Helvio Romero/Estadão
Helvio Romero/Estadão

Nosso blogueiro responde: quais serão os negócios do futuro?

O especialista em inovação Marcelo Nakagawa comenta quais apostas podem ser certeiras para o momento da economia brasileira

Vivian Codogno, O Estado de S. Paulo

20 de maio de 2017 | 06h00

Que o mercado da inovação é movido pelas mudanças econômicas e sociais já não é novidade para ninguém. Porém, fatores externos têm, cada vez mais, sido pontapés para o surgimento de negócios que até pouco tempo atrás não eram pensados. Para além da economia compartilhada que transforma setores como transporte e hotelaria, algumas iniciativas chegam para aliviar dores criadas por problemas contemporâneos. A seguir, o professor do Insper e especialista em inovação Marcelo Nakagawa comenta quais apostas de negócios podem ser certeiras neste momento.

Renda

Não há mágica para o ciclo que sustenta os pequenos negócios: identificada uma demanda específica, o empreendedor desenvolve um produto ou serviço e o oferece ao cliente a preços competitivos em busca de lidar com a concorrência. Em períodos de retração econômica como o vivido nos últimos anos, porém, há um desequilíbrio desse fluxo que resulta na queda da receita dessas empresas, e no consequente comprometimento do caixa, essencial para sua sobrevivência. 

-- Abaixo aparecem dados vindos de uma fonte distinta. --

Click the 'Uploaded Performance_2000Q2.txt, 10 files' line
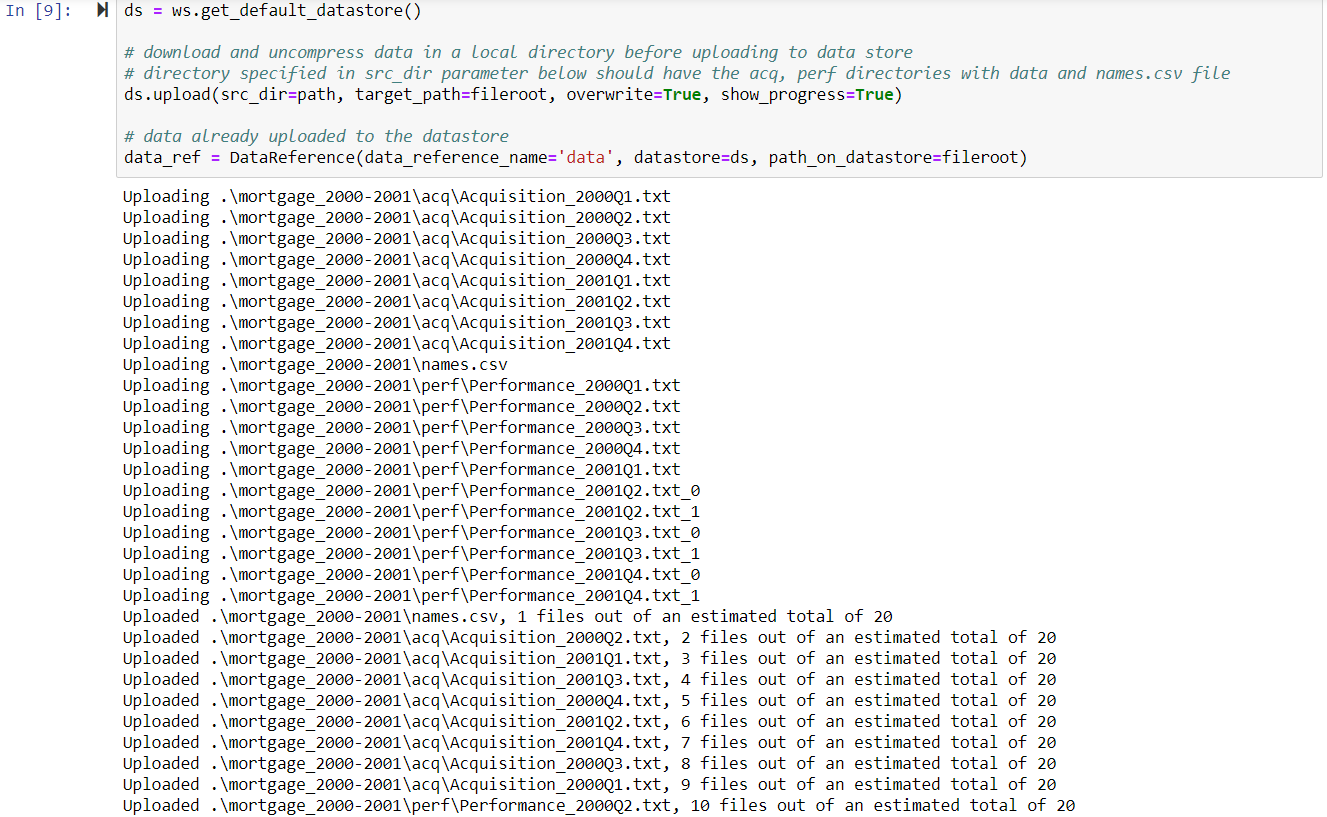This screenshot has height=817, width=1327. tap(598, 806)
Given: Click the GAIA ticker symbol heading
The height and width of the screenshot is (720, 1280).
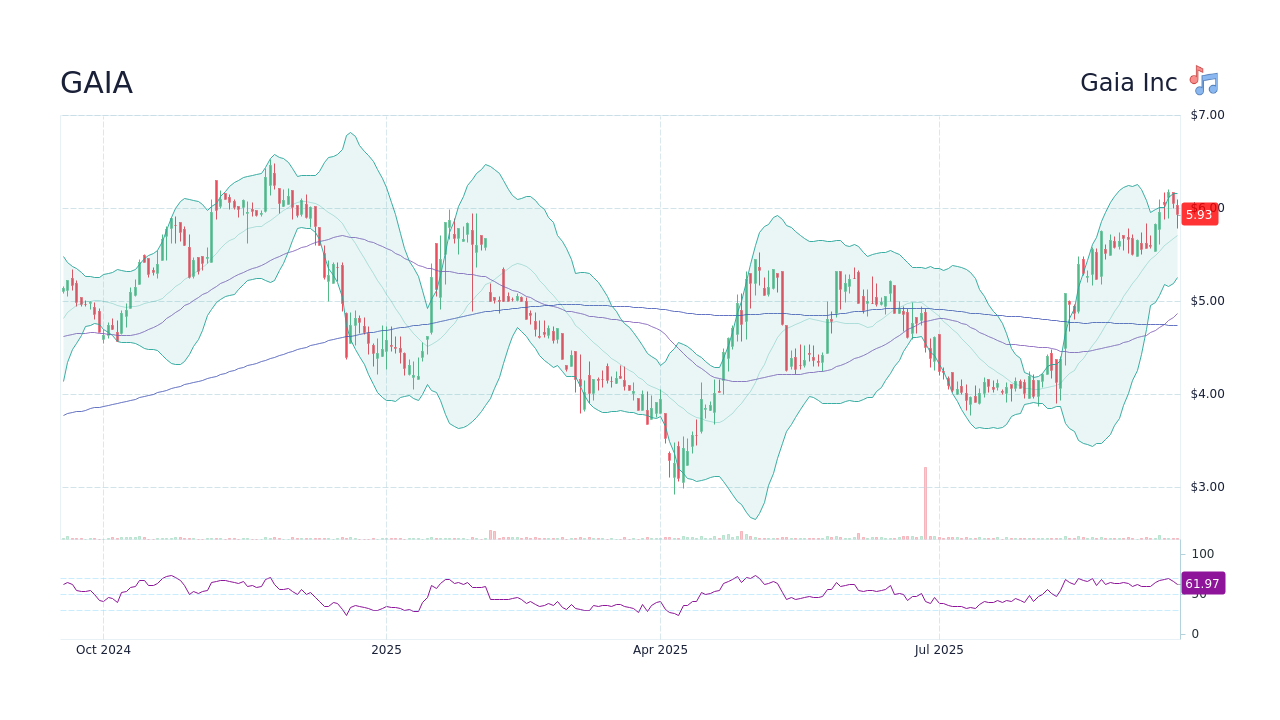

"As situações mais importantes são aquelas em que o problema de uma pessoa ou empresa é importante, bem delineado, urgente e ainda mal resolvido", pontua Nakagawa. "Esse contexto para as empresas, em especial as brasileiras, implica em inovações que reduzam custos e/ou aumentem faturamento no curtíssimo prazo", aponta.

Segmentos

Novos problemas prescindem soluções que ainda não existem. E a capacidade de inovação, nesse contexto, determina quais empreendedores conseguirão se manter no mercado oferecendo algo que antecipe a vontade do consumidor. Nesse contexto, a tendência é que serviços tradicionais se transformem.

"Serviços de beleza, estética e alimentação podem sofrer com com a crise econômica, mas também terão concorrência de novos serviços que conectam o prestador de serviço direto com o cliente como os oferecidos pela Singu (serviços de beleza) e Apptite (alimentação)", analisa o especialista em inovação. "Soluções de saúde, alimentação, bem estar mas que também tragam vantagens de melhor qualidade percebida com menor custo implícito", comenta.

Educação

Encontrar formas alternativas e rentáveis de aliar tecnologia e inovação ao sistema de ensino convencional é um desafio que tem feito parte do cotidiano de um grande número de empresas em estágio embrionário. Para Marcelo Nakagawa, o tiro é certeiro. "Escolas físicas de cursos rápidos (profissionalizantes, idiomas, etc) terão ainda mais concorrência de soluções EaD e serviços por meio de inteligência artificial e machine learning", avalia. 

Entra e sai

"É um bom momento para novos negócios criados a partir de novas tecnologias disruptivas que substituam negócios e processos tradicionais", crava Nakagawa. O especialista destaca que esse ciclo de obsolência de negócios tradicionais desaparecerem, dando abertura a novas iniciativas.

"Outro segmento tradicional da economia que deve perder espaço são os prestadores de serviços de intermediação como corretores de imóveis, de seguros, distribuidores, representantes comerciais. Este tipo de serviço tende a ser substituído gradativamente por serviços online de relacionamento direto com o fornecedor", comenta. "Em todos os casos, o uso das novas tecnologias da chamada Quarta Revolução Industrial transformará a prestação de serviço em algo mais eficiente, confiável, rápido e, em muitos, casos, com mais qualidade e mais baratos para o consumidor final."

Um bilhão de dólares

No universo das startups, brinca-se que há uma verdadeira corrida em busca da startup que tenha o valor de venda acima de um bilhão de dólares. O Brasil ainda não produziu essa empresa, mas Nakagawa acredita que as transformações do mercado podem trazê-la à tona. "Há pelo menos quatro empresas brasileiras que estão bem próximas de atingir esta categoria: Movile, maior empresa de aplicativos móveis da América Latina e dona da Playkids, o principal aplicativo para crianças no mundo", pontua. 

"As outras duas são a Nubank e a Stone têm alcançado múltiplos de valuation mais alto neste momento pois é o mercado 'da vez' entre investidores ao redor do mundo. Mas a última candidata a unicórnio (se já não for) é a Top Free Games, uma das líderes mundiais em aplicativos de games, a empresa é muito, muito discreta, mas seus joguinhos são muito populares ao redor do mundo", aponta.